## WHAT YOU HAVE TO DO
Put the items from the start up to and including the line with "Select the 6M" into a two-column CSV with the headers instruction and response. Give one row per item, with its text and its answer each in a single quoted field and any line breaks replaced by spaces.

## INFORMATION SUPPLIED

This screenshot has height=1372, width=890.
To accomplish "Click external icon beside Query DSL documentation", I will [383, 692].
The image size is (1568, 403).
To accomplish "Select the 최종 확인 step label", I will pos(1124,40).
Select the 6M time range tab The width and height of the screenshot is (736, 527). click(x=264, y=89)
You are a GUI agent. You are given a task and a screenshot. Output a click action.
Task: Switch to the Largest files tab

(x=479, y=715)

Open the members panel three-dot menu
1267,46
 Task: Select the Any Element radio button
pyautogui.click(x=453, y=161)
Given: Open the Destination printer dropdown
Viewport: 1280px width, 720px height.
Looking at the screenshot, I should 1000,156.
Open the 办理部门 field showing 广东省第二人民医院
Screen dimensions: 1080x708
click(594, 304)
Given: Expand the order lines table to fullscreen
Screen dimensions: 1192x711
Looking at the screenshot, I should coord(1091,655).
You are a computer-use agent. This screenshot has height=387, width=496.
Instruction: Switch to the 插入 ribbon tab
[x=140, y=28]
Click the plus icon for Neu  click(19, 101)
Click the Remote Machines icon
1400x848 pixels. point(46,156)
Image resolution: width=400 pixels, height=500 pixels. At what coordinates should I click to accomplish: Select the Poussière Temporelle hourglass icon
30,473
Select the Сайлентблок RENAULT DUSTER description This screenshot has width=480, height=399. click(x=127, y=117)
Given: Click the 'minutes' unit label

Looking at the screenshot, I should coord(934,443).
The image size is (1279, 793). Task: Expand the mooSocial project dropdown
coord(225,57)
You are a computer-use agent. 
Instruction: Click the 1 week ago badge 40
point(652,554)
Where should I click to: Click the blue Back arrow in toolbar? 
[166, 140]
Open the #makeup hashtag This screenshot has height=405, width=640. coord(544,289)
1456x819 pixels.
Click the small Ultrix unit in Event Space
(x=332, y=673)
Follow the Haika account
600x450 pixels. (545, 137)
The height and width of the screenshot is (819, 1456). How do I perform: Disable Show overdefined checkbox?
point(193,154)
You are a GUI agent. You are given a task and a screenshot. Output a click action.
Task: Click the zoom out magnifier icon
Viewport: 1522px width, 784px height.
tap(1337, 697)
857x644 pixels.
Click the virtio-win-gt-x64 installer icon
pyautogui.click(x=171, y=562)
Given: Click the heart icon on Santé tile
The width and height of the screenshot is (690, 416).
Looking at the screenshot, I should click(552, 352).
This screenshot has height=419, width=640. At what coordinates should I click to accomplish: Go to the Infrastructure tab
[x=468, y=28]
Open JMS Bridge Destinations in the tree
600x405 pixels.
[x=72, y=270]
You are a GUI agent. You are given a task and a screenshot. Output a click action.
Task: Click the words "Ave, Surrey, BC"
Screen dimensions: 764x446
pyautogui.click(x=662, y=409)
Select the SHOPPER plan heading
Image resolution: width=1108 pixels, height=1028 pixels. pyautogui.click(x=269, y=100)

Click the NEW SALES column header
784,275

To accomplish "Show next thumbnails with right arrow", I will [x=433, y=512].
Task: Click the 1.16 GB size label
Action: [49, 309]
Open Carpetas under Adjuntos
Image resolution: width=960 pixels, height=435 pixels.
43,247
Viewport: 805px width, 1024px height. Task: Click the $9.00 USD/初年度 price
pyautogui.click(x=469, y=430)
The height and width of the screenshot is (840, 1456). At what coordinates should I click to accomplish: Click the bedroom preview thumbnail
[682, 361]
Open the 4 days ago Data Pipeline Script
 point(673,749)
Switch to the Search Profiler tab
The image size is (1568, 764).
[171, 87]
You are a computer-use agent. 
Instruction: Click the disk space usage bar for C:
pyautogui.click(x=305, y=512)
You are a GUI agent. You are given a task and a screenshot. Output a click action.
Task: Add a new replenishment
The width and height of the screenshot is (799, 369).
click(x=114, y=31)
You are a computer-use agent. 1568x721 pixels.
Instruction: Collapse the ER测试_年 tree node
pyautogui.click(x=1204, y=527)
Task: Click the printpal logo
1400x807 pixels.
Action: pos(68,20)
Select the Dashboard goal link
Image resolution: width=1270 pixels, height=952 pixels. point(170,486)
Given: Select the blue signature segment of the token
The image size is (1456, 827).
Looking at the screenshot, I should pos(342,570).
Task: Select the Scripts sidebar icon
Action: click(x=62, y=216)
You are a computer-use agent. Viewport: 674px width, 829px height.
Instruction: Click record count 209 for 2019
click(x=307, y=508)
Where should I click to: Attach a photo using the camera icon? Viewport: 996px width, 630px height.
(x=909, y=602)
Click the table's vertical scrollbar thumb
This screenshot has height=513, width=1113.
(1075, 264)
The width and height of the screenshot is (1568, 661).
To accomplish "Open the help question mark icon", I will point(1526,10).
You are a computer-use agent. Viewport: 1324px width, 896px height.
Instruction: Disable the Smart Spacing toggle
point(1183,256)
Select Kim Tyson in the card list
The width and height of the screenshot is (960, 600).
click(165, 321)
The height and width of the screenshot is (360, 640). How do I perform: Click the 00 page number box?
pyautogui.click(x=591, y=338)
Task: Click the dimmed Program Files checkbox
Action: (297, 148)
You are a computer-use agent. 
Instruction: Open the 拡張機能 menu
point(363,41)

## FINAL ANSWER
instruction,response
"This screenshot has height=1372, width=890. To accomplish ""Click external icon beside Query DSL documentation"",","I will [383, 692]."
"The image size is (1568, 403). To accomplish ""Select the 최종 확인 step label"",","I will pos(1124,40)."
"Select the 6M time range tab The width and height of the screenshot is (736, 527).","click(x=264, y=89)"